Why we think that all carbs and all fats are not created equal.
Rebecca Palermo, Writer/Editor
Skinny Ms.
New York Times health reporter Anahad O’Connor recently analyzed the results of recent studies showing that participants who ate diets higher in fats and proteins and lower in carbohydrates lost more weight than participants who ate diets centered mainly around starches and grains.
While the Atkins Diet eventually declined in popularity when medical professionals became alarmed over incidences of higher cholesterol in its followers, these studies did not show higher cholesterol levels.
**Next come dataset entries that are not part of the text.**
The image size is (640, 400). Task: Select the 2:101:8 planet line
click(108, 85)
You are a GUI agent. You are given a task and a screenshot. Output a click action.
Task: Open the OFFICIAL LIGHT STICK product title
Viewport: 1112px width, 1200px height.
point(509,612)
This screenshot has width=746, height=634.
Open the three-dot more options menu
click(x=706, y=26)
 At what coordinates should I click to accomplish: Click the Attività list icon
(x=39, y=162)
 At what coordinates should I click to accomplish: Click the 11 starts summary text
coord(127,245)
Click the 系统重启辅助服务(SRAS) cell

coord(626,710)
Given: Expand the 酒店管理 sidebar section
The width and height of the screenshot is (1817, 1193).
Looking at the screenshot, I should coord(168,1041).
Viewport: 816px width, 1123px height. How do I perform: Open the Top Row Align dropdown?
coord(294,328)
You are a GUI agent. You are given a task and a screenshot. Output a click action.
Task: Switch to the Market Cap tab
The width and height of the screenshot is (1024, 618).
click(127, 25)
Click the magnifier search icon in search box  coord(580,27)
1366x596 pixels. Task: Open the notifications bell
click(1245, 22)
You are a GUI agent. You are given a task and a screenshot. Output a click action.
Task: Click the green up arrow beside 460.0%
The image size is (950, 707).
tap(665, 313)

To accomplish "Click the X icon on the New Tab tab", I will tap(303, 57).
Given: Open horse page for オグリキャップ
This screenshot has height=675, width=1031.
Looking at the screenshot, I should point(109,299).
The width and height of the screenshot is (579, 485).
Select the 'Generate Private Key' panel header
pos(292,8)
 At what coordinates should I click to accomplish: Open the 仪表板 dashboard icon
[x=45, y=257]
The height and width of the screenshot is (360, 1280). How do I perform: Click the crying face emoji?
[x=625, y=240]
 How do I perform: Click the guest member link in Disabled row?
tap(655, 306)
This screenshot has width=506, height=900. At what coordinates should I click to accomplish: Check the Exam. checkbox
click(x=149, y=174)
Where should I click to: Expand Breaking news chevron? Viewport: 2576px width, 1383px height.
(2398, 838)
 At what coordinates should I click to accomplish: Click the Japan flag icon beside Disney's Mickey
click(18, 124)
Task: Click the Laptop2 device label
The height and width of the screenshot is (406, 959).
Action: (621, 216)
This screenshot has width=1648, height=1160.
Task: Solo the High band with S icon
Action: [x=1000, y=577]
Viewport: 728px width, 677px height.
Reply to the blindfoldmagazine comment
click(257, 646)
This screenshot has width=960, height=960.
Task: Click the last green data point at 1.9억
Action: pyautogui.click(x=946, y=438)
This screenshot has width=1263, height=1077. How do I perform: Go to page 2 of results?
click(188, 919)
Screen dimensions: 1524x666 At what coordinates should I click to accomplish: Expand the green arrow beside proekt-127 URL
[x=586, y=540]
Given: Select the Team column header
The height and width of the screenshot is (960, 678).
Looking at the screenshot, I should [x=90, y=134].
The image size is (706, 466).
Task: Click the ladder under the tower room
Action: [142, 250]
This may have to do with the fact that participants were encouraged to eat foods high in protein, which increases muscle mass and promotes a healthy metabolism, and discouraged participants from consuming excess saturated fats.
Our take? It’s all about choosing individual ingredients wisely. If you choose to follow a diet that it lower in carbs and higher in fat and protein, choose healthy fats such as those containing omega 3’s, like salmon and avocado. Also, make sure to up your lean protein intake. And remember that carbohydrates aren’t necessarily evil. Just choose wisely. Whole grain breads over white bread, brown rice, quinoa, or barley rather than white pastas and spaghettis, and the elimination of refined sugars from your diet, can be a health boon if you feel you don’t want to eliminate carbs.